● **Document extract**:
Developing robust protein analysis profiles to identify bacterial acid phosphatases in genomes and metagenomic libraries.
Zulema UdaondoEstrella DuqueAbdelali DaddaouaCarlos CasellesAmalia RocaPaloma Pizarro-TobiasJuan Luis RamosPublished in: Environmental microbiology (2020)
Phylogenetic analysis of more than 4000 annotated bacterial acid phosphatases was carried out. Our analysis enabled us to sort these enzymes into the following three types: (1) class B acid phosphatases, which were distantly related to the other types, (2) class C acid phosphatases and (3) generic acid phosphatases (GAP). Although class B phosphatases are found in a limited number of bacterial families, which include known pathogens, class C acid phosphatases and GAP proteins are found in a variety of microbes that inhabit soil, fresh water and marine environments. As part of our analysis, we developed three profiles, named Pfr-B-Phos, Pfr-C-Phos and Pfr-GAP, to describe the three groups of acid phosphatases. These sequence-based profiles were then used to scan genomes and metagenomes to identify a large number of formerly unknown acid phosphatases. A number of proteins in databases annotated as hypothetical proteins were also identified by these profiles as putative acid phosphatases. To validate these in silico results, we cloned genes encoding candidate acid phosphatases from genomic DNA or recovered from metagenomic libraries or genes synthesized in vitro based on protein sequences recovered from metagenomic data. Expression of a number of these genes, followed by enzymatic analysis of the proteins, further confirmed that sequence similarity searches using our profiles could successfully identify previously unknown acid phosphatases.

● **Raw data**:
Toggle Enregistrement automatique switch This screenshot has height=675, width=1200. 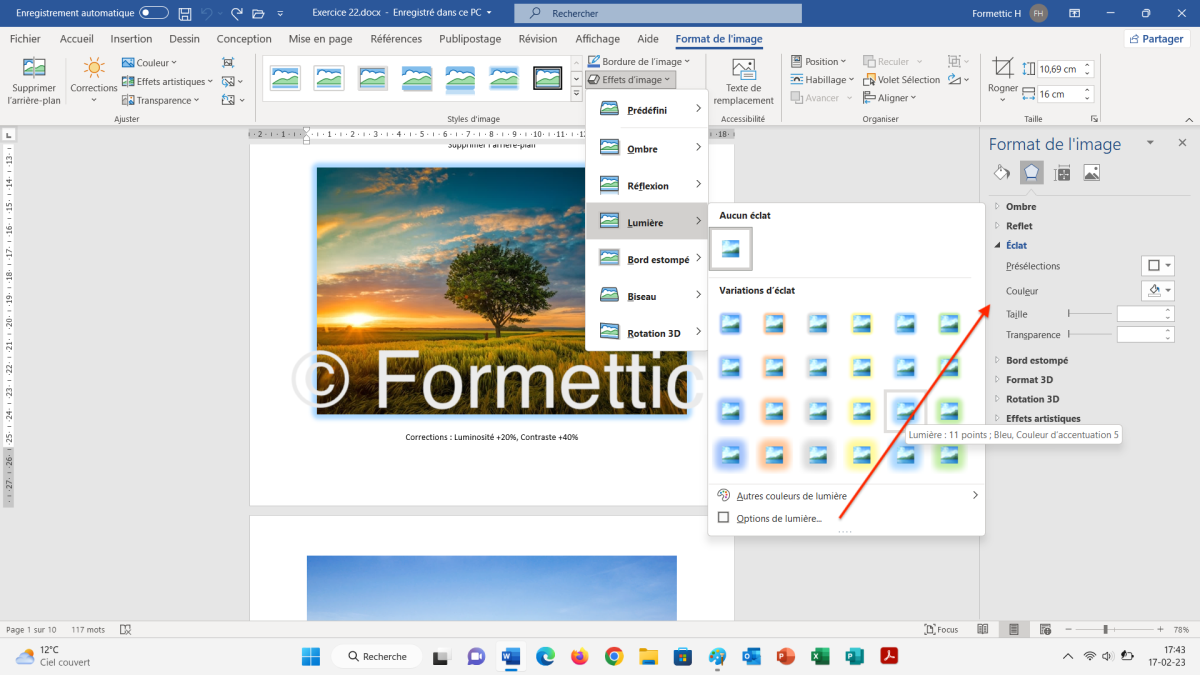153,13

● **Tasks to carry out**:
1. Name every sequence-based profile that the abstract on bacterial acid phosphatases reports developing.
2. From the abstract on bacterial acid phosphatases, return verbatim the part that opens with the words containing "Zulema UdaondoEstrella DuqueAbdelali" and closes with "Environmental microbiology (2020)".

● **List of answers**:
1.
Pfr-B-Phos
Pfr-C-Phos
Pfr-GAP

2.
Zulema UdaondoEstrella DuqueAbdelali DaddaouaCarlos CasellesAmalia RocaPaloma Pizarro-TobiasJuan Luis RamosPublished in: Environmental microbiology (2020)